Following the Federal Government’s ban on rice importation through the land borders, local rice millers are finding it difficult to cope with the demand for the commodity from dealers.
Only Umza Rice, the largest local rice mill in Nigeria, which is located in Kano, is currently supplying most markets in the country.
Many dealers expressed anger over depositing money to the company for months without getting any supply.
Consumption of rice in Nigeria is put at over six million metric tonnes per annum. Local production is about 2.8 million metric tonnes while imports account for 2.5 million metric tonnes.
Local production recently dropped from 2.835 million metric tonnes to about 2.701 million metric tonnes, according to data from the United States Department of Agriculture.
The USDA projected that local rice production would hit 2.730 million metric tonnes by December 2017. Imports are also expected to fall by 400,000 metric tonnes to 2.1 metric tonnes by 2017.
A major rice distributor in Lagos, Mrs. Olufunke Coker, said she had paid for the 10 trailers of rice for the past one month but she could only get two trailers.
Umza was said to be so overwhelmed with orders that the management of the company had resorted to rejecting fresh orders from people needing the commodity.
Although importation of rice is allowed through the seaports, importers said they were required to source for forex from the parallel market at the exchange rate of over N400 to one dollar to bring the product into the country.
Investigations revealed that the situation sometimes forced dealers to buy smuggled rice from Cotonou at the risk of having their consignments impounded by the Nigeria Customs Service.
Recently, officials of the NCS seized more than six trailers of rice suspected to be smuggled from some shops at the Iddo Railway Terminus, Lagos.
The spokesman for the NCS, Mr.

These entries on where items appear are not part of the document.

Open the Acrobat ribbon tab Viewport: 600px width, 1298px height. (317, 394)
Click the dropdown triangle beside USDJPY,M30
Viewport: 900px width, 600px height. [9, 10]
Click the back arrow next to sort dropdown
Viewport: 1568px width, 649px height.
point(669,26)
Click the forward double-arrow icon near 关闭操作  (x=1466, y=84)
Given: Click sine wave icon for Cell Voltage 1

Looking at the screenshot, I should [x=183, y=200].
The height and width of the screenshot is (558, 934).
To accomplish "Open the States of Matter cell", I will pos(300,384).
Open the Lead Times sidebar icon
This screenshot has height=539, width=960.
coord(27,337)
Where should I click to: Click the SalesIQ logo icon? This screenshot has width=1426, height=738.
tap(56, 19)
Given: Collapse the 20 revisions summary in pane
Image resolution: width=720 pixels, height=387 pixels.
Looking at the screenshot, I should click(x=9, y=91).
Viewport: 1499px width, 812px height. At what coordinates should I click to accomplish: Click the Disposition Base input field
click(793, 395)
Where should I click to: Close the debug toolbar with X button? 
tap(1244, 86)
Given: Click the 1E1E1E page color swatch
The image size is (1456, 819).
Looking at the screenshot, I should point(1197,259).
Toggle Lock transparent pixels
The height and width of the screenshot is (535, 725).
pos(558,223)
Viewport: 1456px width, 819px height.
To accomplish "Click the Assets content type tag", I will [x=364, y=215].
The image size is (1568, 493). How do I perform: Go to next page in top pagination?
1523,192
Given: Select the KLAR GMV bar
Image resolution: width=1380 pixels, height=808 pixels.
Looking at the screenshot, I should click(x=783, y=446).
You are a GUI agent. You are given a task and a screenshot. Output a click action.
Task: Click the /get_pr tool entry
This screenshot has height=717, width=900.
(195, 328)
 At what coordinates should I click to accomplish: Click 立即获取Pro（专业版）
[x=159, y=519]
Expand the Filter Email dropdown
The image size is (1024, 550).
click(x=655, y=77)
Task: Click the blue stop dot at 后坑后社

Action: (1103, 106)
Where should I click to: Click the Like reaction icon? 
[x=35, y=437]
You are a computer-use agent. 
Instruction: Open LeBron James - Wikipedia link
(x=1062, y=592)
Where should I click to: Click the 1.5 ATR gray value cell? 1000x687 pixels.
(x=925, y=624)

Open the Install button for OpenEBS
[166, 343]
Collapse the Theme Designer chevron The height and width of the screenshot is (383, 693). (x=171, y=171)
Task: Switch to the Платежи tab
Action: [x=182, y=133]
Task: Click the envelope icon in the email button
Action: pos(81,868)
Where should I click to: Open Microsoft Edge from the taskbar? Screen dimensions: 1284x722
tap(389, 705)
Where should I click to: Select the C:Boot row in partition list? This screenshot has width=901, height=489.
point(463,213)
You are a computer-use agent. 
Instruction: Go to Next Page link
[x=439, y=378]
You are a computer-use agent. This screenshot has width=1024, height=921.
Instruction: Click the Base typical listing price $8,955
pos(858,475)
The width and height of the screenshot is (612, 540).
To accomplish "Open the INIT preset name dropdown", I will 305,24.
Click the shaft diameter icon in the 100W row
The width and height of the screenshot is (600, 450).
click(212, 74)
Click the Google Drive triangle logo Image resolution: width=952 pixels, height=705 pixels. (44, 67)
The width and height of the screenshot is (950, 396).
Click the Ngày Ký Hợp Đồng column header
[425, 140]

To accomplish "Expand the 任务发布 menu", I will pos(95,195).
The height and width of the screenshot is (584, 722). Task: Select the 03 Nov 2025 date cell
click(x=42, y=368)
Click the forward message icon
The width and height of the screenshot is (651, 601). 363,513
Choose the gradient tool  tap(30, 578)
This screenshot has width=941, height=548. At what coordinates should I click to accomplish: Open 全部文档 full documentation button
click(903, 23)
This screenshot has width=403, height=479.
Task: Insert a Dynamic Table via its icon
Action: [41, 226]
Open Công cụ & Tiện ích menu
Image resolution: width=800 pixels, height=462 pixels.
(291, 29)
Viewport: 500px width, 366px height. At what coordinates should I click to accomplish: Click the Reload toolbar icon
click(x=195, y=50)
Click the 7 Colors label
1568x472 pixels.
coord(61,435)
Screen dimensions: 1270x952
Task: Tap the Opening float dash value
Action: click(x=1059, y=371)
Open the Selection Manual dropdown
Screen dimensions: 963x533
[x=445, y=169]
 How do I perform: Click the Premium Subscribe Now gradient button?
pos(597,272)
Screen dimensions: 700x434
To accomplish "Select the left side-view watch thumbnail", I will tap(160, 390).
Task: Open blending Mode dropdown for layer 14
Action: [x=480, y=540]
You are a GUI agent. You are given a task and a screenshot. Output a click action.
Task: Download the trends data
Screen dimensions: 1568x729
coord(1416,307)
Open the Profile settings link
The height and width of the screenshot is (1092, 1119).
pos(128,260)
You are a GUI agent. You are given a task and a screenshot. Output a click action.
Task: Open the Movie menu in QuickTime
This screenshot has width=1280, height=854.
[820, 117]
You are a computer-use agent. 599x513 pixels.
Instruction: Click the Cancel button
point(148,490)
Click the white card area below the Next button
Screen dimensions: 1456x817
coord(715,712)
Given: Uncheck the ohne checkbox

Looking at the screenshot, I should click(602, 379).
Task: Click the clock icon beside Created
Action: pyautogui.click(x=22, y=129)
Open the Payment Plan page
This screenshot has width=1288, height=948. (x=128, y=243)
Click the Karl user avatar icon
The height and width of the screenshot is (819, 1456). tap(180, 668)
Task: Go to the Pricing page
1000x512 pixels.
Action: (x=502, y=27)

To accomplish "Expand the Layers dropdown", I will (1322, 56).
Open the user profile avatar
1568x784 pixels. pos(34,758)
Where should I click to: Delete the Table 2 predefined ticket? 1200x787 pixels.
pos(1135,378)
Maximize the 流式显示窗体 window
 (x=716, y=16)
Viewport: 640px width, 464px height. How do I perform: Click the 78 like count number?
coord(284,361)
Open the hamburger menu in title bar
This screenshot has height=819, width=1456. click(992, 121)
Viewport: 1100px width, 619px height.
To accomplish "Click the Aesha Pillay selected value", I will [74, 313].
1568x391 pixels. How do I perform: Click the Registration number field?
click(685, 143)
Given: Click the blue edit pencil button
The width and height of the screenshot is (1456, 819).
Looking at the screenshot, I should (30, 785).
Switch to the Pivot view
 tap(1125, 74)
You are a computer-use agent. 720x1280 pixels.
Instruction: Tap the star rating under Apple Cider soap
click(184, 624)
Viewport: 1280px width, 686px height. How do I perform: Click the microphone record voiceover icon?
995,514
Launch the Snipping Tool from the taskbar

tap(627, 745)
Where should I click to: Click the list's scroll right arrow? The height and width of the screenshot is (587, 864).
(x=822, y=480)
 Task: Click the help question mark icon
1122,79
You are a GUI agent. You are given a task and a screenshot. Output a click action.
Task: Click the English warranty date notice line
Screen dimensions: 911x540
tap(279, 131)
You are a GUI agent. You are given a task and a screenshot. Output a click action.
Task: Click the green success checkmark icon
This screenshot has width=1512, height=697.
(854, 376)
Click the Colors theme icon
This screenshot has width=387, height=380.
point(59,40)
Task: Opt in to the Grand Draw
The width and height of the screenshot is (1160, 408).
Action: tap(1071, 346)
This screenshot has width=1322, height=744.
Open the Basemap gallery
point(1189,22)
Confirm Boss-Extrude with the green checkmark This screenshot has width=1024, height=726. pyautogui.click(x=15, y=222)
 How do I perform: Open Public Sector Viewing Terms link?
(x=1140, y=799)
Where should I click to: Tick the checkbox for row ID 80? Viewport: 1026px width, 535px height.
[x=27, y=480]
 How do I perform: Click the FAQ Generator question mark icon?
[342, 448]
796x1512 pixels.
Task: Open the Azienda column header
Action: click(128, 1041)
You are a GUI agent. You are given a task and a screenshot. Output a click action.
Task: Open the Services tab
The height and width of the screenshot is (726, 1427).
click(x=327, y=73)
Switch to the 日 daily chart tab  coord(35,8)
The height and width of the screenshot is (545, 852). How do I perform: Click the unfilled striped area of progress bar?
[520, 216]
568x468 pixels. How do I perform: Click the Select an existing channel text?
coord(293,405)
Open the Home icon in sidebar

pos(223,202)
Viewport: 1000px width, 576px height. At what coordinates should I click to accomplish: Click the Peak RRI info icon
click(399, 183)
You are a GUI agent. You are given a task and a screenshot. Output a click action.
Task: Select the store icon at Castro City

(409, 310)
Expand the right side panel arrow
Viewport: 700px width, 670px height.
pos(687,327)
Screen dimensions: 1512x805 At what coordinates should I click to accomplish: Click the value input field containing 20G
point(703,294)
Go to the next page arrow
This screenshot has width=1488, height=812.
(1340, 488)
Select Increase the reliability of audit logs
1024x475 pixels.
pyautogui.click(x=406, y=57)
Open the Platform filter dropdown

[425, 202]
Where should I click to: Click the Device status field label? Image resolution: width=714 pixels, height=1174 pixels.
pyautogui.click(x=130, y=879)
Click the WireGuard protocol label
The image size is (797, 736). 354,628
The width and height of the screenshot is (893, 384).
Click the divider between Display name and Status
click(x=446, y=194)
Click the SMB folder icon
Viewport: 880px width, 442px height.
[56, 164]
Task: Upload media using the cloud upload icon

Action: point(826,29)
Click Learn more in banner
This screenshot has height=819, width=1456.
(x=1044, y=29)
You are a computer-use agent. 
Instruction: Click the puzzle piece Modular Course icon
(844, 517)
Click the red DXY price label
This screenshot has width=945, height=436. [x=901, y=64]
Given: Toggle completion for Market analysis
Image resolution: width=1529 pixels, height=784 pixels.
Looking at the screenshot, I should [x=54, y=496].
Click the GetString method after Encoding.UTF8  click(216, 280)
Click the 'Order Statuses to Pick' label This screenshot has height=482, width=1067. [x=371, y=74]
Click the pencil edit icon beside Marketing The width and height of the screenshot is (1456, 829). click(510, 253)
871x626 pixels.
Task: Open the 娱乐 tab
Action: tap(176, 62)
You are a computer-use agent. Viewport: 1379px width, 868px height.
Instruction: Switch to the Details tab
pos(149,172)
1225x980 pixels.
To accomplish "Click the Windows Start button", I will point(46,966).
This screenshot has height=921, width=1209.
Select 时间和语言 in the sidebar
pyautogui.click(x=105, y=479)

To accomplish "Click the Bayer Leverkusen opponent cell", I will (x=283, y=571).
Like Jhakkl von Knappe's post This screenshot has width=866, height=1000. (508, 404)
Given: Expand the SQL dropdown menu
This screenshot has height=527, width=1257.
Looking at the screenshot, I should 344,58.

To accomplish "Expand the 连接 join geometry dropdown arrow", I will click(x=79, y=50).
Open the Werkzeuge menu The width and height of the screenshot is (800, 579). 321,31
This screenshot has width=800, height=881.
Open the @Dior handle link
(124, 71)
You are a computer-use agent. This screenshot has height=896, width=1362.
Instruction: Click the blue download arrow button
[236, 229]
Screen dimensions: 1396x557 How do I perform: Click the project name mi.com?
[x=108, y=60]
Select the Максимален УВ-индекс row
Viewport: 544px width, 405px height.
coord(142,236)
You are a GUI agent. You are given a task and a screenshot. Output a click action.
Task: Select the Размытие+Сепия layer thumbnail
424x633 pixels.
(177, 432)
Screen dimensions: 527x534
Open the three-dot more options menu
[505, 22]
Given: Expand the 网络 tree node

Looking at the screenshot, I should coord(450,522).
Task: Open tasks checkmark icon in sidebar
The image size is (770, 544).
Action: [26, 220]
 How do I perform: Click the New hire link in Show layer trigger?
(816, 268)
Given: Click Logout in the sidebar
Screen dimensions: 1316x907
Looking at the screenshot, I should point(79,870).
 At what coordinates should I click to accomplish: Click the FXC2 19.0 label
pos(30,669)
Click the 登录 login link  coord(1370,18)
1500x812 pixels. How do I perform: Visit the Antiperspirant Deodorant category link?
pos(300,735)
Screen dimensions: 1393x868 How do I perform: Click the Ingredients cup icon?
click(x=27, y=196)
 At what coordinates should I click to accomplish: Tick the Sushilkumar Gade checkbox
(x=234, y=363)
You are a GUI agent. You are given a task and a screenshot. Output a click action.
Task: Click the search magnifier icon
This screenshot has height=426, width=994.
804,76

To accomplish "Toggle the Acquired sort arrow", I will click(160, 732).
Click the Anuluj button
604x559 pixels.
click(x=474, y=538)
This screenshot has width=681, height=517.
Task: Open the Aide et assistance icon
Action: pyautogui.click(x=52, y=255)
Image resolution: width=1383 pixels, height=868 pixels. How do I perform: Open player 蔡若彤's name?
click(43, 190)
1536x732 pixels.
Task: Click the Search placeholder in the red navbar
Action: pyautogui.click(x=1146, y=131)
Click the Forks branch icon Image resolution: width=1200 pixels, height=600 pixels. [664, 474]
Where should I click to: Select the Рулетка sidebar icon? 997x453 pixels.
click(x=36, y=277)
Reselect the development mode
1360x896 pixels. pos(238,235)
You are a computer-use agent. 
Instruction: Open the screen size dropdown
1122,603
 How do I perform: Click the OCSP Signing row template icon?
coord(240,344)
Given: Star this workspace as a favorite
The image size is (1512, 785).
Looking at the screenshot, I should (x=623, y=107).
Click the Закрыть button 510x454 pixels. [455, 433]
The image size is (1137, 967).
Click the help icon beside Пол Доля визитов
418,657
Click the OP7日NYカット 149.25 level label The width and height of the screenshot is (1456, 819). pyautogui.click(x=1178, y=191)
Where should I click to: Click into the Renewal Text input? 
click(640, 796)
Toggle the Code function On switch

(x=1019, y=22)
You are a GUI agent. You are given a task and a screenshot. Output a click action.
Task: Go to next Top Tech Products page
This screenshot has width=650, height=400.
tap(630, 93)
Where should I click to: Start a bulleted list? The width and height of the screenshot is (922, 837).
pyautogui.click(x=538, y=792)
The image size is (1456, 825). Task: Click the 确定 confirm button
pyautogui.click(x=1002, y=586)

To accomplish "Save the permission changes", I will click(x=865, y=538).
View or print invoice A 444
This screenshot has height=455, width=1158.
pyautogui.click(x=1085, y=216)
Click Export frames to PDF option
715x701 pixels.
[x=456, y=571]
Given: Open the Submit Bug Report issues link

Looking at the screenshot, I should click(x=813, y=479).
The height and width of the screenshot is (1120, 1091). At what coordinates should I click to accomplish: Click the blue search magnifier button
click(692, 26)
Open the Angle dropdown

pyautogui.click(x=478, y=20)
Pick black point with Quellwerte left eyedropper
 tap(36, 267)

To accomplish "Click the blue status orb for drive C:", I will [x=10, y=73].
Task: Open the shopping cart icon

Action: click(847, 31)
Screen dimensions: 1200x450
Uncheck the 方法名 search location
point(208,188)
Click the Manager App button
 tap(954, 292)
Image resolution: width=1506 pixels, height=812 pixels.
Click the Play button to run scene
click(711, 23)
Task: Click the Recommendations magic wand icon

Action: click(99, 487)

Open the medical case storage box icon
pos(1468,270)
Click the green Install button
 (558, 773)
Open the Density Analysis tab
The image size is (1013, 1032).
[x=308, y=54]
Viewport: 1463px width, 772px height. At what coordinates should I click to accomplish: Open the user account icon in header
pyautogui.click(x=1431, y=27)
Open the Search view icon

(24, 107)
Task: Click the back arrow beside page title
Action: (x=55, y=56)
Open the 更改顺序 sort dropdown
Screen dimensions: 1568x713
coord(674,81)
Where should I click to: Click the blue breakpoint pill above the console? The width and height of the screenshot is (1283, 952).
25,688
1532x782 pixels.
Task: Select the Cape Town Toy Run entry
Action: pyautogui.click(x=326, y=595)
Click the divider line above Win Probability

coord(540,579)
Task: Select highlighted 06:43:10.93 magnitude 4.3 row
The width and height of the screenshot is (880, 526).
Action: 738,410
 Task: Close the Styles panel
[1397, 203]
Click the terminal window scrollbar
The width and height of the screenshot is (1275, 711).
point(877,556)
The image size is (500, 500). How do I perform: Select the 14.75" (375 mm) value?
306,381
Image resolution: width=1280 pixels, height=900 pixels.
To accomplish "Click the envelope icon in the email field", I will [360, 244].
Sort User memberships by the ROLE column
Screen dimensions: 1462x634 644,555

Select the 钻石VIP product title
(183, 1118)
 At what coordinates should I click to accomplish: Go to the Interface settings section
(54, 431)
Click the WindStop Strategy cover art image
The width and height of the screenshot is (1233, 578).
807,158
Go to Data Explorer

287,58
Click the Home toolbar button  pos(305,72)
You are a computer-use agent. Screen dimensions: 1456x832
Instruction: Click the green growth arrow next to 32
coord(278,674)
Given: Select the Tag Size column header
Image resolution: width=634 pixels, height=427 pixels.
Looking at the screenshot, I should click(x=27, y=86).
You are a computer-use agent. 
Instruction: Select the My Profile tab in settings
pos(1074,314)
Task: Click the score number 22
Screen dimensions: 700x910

Wale Adeniyi, said the service had received information that some smuggled trailers of rice were taken to the terminus, which prompted the raid.
Following the fall in crude oil prices and drop in Nigeria’s foreign reserves, the government had through the Central Bank of Nigeria restricted importation including banning the importation of rice.
It was gathered that efforts by major rice producing states to boost production in November 2015 had resulted in the adoption of the dry season rice farming scheme, deploying improved rice seedlings in Kebbi State.
Speaking in an interview, the former Deputy Governor of Kebbi State, Sulaiman Argungu, said the dry season farming had yielded a harvest of 1.5 million metric tonnes of paddy rice.
An Anambra State local rice miller and Chairman of Stine Industries, Chief Akai Egwuonwu, said rice production would increase by November this year, adding that this could push down the price of the product, currently hovering around N20, 000 per 50kg bag.